◆ **GIVEN INSTRUCTION**: Please copy the stretch of the records from the line containing "The height and width of the screenshot is (165, 331)." through the line containing "will [187, 102].", reproducing each line verbatim.

◆ **STORED RECORDS**:

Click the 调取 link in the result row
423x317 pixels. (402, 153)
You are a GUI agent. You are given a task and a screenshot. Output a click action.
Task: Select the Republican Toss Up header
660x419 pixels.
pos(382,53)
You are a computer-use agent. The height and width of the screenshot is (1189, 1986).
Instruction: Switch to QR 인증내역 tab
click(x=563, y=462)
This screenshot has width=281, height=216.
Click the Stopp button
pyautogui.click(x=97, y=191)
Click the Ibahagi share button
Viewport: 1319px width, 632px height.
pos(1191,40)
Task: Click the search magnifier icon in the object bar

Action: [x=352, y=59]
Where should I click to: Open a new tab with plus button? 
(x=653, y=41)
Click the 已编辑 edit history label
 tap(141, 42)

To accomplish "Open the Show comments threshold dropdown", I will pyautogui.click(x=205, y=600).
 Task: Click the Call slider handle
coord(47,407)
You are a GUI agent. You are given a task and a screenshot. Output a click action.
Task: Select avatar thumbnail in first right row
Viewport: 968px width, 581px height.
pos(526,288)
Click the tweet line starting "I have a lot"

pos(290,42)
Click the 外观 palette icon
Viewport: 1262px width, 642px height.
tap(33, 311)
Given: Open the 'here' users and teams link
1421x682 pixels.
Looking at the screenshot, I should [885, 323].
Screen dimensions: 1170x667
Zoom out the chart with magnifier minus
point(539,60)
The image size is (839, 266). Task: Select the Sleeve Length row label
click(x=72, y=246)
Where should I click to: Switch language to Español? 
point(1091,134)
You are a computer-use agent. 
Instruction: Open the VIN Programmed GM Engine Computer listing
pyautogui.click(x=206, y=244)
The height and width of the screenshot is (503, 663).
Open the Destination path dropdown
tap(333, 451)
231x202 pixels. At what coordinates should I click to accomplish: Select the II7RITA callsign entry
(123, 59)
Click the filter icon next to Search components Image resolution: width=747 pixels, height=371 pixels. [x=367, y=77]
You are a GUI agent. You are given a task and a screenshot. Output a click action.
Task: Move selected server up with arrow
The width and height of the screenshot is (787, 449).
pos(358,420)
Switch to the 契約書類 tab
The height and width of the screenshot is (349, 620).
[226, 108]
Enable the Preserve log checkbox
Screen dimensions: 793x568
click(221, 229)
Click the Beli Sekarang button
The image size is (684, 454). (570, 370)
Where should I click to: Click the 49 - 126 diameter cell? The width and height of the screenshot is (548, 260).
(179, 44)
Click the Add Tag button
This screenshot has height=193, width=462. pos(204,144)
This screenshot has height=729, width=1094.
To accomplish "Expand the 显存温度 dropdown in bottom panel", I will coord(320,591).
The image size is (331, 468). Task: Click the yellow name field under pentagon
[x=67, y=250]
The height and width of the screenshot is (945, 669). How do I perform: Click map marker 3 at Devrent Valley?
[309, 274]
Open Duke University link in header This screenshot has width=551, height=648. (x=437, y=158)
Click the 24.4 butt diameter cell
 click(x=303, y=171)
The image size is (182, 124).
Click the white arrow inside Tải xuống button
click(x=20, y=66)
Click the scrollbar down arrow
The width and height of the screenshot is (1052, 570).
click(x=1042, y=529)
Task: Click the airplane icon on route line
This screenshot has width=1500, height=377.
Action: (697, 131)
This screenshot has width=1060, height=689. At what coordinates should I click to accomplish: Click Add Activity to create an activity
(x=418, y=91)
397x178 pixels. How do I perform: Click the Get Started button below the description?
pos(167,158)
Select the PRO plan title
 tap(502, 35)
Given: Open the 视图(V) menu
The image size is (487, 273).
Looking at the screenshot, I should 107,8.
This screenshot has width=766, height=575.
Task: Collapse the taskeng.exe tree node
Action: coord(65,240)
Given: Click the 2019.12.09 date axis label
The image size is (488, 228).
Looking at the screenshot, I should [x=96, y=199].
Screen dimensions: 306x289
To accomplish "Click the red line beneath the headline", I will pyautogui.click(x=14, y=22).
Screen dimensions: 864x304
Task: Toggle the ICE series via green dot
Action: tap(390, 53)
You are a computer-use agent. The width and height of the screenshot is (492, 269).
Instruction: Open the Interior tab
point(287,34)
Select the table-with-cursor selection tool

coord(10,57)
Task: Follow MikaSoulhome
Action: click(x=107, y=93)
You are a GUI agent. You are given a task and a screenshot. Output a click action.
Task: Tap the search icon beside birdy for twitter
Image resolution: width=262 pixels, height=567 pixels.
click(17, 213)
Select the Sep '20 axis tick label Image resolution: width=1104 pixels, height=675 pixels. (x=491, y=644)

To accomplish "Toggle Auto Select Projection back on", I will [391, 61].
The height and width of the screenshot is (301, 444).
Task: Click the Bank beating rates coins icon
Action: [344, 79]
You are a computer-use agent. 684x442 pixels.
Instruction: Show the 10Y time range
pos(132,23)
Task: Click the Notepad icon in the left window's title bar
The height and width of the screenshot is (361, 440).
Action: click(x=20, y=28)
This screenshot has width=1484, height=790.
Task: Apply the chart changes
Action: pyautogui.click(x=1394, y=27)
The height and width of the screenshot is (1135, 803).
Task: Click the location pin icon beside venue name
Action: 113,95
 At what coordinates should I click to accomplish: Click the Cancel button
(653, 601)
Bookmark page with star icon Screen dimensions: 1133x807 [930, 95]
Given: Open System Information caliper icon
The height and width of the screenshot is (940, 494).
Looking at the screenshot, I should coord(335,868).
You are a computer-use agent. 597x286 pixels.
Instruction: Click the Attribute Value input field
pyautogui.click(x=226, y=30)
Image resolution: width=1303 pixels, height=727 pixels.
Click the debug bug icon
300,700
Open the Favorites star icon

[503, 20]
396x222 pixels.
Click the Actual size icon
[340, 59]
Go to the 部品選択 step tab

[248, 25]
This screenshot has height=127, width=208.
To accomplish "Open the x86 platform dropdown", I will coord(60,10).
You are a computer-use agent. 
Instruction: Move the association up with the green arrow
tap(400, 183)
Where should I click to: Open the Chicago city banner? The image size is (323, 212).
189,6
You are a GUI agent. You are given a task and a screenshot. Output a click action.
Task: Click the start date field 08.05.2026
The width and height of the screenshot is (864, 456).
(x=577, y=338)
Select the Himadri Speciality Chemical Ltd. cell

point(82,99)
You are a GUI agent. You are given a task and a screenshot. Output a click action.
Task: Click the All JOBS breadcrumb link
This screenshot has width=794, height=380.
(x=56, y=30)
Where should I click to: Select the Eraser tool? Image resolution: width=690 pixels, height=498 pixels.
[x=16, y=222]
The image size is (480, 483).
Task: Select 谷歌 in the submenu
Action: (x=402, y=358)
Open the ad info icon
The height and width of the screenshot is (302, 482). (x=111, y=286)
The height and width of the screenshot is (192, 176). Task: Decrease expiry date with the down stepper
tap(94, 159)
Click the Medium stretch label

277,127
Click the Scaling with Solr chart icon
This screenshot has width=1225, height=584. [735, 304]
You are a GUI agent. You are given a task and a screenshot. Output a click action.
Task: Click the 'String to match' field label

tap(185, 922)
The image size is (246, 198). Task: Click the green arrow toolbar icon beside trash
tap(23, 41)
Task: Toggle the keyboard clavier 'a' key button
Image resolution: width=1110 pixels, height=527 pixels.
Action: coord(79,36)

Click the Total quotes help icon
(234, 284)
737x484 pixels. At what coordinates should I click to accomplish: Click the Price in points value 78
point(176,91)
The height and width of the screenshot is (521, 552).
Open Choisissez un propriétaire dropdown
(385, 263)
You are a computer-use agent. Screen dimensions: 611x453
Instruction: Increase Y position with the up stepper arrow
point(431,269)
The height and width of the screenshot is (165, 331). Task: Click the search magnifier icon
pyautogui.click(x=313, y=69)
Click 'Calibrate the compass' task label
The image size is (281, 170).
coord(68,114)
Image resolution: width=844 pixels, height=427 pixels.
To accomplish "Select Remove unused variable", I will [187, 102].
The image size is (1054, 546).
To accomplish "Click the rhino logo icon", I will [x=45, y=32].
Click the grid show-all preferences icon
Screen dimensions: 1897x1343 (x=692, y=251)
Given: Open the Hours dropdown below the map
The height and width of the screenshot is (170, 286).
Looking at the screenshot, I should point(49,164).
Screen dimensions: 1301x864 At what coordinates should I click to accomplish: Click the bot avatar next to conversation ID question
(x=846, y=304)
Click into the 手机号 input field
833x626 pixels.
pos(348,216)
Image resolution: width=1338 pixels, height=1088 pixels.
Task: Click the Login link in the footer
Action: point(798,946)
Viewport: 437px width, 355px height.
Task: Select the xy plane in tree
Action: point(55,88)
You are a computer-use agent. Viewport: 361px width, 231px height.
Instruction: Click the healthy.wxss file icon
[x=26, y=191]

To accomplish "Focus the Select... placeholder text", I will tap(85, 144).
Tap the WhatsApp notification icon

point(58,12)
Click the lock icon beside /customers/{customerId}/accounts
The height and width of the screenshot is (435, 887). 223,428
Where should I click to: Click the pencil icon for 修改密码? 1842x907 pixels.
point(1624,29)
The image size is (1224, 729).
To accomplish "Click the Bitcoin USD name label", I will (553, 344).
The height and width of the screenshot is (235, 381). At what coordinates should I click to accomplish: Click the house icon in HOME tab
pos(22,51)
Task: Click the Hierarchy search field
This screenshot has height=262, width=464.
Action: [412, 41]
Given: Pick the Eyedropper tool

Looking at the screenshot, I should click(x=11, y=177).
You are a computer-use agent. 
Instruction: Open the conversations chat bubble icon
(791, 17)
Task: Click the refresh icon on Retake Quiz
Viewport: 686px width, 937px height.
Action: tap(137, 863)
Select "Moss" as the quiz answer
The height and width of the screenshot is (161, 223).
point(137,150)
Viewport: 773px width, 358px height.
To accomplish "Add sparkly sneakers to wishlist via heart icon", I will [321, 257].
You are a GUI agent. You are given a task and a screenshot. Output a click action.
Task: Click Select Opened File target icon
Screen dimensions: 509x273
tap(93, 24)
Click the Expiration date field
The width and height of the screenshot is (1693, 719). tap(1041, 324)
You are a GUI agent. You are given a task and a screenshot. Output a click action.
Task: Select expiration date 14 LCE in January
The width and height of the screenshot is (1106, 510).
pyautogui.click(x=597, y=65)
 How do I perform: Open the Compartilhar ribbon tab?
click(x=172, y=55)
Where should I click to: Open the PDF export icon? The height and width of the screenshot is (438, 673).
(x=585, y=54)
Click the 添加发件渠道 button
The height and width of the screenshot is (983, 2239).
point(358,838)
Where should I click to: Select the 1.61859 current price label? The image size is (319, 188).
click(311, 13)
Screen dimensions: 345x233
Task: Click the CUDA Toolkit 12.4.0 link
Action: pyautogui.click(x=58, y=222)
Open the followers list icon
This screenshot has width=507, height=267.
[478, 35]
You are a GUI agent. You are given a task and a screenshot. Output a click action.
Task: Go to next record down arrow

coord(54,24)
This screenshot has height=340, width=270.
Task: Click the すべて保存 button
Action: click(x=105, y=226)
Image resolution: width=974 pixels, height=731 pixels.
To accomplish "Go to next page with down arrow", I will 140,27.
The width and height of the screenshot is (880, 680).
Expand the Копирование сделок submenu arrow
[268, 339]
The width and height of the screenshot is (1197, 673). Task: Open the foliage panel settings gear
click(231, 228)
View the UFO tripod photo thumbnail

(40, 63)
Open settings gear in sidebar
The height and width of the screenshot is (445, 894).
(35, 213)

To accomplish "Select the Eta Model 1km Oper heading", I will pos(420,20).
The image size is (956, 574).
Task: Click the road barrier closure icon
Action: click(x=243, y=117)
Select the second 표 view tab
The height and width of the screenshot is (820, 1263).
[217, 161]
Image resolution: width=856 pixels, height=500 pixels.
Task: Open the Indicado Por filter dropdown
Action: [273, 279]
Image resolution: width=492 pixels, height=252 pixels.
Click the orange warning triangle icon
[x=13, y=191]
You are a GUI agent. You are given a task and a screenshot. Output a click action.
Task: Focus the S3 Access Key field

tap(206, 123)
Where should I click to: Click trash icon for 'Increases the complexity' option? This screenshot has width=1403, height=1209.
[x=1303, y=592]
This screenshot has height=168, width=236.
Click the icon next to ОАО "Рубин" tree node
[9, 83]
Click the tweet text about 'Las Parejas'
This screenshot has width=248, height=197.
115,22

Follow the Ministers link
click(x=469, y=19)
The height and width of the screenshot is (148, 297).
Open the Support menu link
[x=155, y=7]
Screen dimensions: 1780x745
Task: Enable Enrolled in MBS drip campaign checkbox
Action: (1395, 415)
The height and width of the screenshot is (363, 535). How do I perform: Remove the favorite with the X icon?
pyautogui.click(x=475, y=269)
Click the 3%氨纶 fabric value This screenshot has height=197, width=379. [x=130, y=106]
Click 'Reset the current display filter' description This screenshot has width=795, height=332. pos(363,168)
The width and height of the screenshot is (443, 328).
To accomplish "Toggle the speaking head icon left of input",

◆ **EXERCISE SOLUTION**:
The height and width of the screenshot is (165, 331). Task: Click the search magnifier icon
pyautogui.click(x=313, y=69)
Click 'Calibrate the compass' task label
The image size is (281, 170).
coord(68,114)
Image resolution: width=844 pixels, height=427 pixels.
To accomplish "Select Remove unused variable", I will [187, 102].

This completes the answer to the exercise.